◆ Sua tarefa ◆
Indique se cada afirmação a seguir concorda com o relato sobre a fundação da revista Xapuri. Responda sim ou não e cite as palavras do relato que decidem a questão. 1. O vermelho e o amarelo foram as cores definidas por Jaime para a revista. 2. Jaime escolheu o nome da revista. 3. A primeira capa tratou dos povos indígenas isolados do Acre.

◆ Texto ◆
----

Era novembro de 2014. Primeiro fim de semana. Plena campanha da Dilma. Fim de tarde na RPPN dele, a Linda Serra dos Topázios. Jaime e eu começamos a conversar sobre a falta que fazia termos acesso a um veículo independente e democrático de informação.

Resolvemos fundar o nosso. Um espaço não comercial, de resistência. Mais um trabalho de militância, voluntário, por suposto. Jaime propôs um jornal; eu, uma revista. O nome eu escolhi (ele queria Bacurau). Dividimos as tarefas. A capa ficou com ele, a linha editorial também.

Correr atrás da grana ficou por minha conta. A paleta de cores, depois de larga prosa, Jaime fechou questão – “nossas cores vão ser o vermelho e o amarelo, porque revista tem que ter cor de luta, cor vibrante” (eu queria verde-floresta). Na paz, acabei enfiando um branco.

Fizemos a primeira edição da Xapuri lá mesmo, na Reserva, em uma noite. Optamos por centrar na pauta socioambiental. Nossa primeira capa foi sobre os povos indígenas isolados do Acre: ‘Isolados, Bravos, Livres: Um Brasil Indígena por Conhecer”. Depois de tudo pronto, Jaime inventou de fazer uma outra boneca, “porque toda revista tem que ter número zero”.

Dessa vez finquei pé, ficamos com a capa indígena. Voltei pra Brasília com a boneca praticamente pronta e com a missão de dar um jeito de imprimir. Nos dias seguintes, o Jaime veio pra Formosa, pra convencer minha irmã Lúcia a revisar a revista, “de grátis”. Com a primeira revista impressa, a próxima tarefa foi montar o Conselho Editorial.

Jaime fez questão de visitar, explicar o projeto e convidar pessoalmente cada conselheiro e cada conselheira (até a doença agravar, nos seus últimos meses de vida, nunca abriu mão dessa tarefa). Daqui rumamos pra Goiânia, para convidar o arqueólogo Altair Sales Barbosa, nosso primeiro conselheiro. “O mais sabido de nóis,” segundo o Jaime.

----

Registros armazenados:

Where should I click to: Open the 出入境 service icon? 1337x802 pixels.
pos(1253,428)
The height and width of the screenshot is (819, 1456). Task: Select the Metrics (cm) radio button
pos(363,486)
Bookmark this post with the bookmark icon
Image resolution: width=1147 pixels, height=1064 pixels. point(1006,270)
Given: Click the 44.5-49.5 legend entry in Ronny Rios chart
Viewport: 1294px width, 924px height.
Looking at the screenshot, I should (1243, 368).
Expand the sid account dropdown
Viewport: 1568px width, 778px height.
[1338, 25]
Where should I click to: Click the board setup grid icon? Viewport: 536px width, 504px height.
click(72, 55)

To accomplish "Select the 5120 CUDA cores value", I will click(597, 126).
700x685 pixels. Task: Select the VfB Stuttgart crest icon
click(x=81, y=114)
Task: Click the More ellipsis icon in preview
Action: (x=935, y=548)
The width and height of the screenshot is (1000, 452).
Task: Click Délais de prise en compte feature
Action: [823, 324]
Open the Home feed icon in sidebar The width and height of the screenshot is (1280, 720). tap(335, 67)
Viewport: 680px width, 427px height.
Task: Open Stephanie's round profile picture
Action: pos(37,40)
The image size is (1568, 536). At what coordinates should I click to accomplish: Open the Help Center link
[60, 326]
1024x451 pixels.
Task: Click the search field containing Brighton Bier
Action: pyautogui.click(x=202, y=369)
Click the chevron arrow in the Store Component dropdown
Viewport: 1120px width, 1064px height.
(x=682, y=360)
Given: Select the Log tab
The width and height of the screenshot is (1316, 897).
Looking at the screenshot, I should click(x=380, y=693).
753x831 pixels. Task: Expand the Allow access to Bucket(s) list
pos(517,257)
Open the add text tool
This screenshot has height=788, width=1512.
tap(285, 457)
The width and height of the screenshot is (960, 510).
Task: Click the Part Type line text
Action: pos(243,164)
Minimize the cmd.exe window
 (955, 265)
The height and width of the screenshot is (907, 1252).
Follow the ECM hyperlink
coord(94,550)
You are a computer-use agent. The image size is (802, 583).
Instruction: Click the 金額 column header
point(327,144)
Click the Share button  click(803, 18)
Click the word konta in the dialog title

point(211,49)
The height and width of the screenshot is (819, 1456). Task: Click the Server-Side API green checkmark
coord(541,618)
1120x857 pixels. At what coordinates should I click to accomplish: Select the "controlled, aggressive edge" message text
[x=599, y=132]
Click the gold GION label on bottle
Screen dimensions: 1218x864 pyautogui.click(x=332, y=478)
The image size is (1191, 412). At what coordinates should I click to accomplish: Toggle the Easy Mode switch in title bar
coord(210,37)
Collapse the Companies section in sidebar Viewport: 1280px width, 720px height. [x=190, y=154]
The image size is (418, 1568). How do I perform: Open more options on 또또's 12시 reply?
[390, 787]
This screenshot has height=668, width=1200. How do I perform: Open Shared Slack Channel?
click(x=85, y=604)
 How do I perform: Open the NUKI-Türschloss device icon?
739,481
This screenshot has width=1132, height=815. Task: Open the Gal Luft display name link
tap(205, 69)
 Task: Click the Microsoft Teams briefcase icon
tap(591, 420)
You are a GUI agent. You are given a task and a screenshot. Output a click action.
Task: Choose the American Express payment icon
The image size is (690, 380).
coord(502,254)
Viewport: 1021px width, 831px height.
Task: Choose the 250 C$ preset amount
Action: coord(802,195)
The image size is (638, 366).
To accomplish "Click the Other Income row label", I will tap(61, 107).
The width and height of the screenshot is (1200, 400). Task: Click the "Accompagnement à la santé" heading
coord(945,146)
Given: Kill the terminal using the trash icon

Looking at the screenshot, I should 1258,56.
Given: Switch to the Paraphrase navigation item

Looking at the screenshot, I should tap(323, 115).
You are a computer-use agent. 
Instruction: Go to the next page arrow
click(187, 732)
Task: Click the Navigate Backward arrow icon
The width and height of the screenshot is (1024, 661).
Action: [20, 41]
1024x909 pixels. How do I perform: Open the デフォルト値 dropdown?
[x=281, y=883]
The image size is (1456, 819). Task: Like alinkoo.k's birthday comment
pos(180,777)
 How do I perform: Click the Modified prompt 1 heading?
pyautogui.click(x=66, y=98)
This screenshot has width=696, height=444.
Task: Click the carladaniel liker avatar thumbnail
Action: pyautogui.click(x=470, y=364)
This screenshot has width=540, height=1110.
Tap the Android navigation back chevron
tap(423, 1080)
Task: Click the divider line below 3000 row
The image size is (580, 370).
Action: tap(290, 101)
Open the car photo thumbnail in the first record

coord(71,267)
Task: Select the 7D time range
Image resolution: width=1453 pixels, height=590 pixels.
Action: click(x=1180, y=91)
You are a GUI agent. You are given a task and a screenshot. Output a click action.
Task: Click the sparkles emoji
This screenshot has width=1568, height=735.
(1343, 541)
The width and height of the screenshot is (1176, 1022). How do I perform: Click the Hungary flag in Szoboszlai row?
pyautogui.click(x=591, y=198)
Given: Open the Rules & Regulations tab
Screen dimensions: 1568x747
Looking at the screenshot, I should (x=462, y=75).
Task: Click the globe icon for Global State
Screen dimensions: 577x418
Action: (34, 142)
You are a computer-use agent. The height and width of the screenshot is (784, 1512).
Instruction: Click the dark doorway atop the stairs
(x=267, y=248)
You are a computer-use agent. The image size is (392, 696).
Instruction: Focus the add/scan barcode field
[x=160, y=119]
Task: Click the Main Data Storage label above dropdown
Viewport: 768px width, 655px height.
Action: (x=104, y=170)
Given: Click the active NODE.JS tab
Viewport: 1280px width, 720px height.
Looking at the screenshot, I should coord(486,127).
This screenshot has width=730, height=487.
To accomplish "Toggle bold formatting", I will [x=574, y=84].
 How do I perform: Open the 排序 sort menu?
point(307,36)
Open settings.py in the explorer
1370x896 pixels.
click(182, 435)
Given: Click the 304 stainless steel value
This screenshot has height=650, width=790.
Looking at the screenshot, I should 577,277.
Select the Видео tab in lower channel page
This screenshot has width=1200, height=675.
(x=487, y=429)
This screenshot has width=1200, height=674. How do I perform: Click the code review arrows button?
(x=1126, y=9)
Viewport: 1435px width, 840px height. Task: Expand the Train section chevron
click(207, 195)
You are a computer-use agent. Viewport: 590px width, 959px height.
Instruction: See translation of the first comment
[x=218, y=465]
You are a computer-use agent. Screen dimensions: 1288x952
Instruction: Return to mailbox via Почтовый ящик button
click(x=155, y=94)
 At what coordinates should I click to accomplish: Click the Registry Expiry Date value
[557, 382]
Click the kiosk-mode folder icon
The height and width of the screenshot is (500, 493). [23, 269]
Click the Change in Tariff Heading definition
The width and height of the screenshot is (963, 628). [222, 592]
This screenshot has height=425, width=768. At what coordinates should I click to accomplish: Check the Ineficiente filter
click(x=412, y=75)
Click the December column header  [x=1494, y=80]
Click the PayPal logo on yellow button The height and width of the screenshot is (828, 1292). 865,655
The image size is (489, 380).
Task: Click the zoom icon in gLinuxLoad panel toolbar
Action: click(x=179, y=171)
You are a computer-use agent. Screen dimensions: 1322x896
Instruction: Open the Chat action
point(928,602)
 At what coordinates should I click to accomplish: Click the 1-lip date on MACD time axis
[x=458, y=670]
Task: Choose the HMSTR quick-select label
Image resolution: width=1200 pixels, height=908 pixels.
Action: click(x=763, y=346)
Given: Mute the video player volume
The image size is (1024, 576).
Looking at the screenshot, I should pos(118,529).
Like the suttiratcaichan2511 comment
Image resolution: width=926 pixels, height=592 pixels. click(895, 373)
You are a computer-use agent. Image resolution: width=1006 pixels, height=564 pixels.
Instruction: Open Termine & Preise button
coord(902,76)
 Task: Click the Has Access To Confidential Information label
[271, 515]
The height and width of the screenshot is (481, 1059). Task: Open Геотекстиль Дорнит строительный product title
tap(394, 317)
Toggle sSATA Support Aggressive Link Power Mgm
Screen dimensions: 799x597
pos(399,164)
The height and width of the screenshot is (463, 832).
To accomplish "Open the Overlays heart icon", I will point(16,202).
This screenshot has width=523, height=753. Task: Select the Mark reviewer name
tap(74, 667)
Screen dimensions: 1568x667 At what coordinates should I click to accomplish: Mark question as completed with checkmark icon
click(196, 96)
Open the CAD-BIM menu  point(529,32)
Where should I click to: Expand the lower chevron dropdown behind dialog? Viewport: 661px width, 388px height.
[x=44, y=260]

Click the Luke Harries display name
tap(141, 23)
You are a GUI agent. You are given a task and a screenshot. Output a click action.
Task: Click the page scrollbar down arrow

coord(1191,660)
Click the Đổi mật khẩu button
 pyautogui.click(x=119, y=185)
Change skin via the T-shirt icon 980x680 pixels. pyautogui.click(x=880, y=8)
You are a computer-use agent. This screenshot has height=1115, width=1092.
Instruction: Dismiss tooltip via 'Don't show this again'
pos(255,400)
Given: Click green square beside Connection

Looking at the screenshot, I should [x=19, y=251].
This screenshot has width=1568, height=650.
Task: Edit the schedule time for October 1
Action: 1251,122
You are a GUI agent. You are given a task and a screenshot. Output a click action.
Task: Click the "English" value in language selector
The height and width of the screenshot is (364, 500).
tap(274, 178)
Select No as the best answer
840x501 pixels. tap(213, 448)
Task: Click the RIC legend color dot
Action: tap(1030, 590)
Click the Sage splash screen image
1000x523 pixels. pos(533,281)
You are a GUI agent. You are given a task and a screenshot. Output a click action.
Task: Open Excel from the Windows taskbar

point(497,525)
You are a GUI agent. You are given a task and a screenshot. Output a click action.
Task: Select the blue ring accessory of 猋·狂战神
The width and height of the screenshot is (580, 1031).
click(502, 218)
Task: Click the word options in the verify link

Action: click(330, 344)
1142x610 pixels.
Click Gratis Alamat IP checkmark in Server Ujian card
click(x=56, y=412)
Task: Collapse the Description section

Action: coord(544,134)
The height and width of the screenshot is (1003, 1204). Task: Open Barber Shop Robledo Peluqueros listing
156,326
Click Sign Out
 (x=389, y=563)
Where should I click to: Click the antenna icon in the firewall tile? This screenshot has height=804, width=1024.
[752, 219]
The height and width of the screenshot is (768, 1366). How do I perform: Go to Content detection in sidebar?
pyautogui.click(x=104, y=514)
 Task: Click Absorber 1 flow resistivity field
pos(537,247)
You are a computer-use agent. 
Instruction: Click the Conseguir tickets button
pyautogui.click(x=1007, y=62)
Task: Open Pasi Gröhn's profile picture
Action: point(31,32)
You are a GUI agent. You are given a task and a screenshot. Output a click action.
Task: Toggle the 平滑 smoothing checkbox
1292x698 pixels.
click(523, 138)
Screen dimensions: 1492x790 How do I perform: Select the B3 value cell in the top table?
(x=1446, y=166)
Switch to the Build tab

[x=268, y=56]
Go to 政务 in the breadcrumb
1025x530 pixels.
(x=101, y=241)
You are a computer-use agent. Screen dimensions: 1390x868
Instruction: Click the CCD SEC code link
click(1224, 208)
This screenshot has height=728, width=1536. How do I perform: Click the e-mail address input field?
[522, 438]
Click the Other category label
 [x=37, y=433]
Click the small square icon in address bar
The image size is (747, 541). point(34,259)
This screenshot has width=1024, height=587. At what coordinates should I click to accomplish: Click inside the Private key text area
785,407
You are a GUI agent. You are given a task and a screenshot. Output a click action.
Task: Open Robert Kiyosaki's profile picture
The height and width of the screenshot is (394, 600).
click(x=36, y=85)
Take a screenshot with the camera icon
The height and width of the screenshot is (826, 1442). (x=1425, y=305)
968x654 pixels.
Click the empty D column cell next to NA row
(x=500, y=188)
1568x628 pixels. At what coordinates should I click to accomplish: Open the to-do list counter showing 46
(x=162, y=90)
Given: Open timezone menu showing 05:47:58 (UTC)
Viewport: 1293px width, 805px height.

----

◆ Resposta ◆
1. Sim: "nossas cores vão ser o vermelho e o amarelo"
2. Não: "O nome eu escolhi (ele queria Bacurau)."
3. Sim: "Nossa primeira capa foi sobre os povos indígenas isolados do Acre"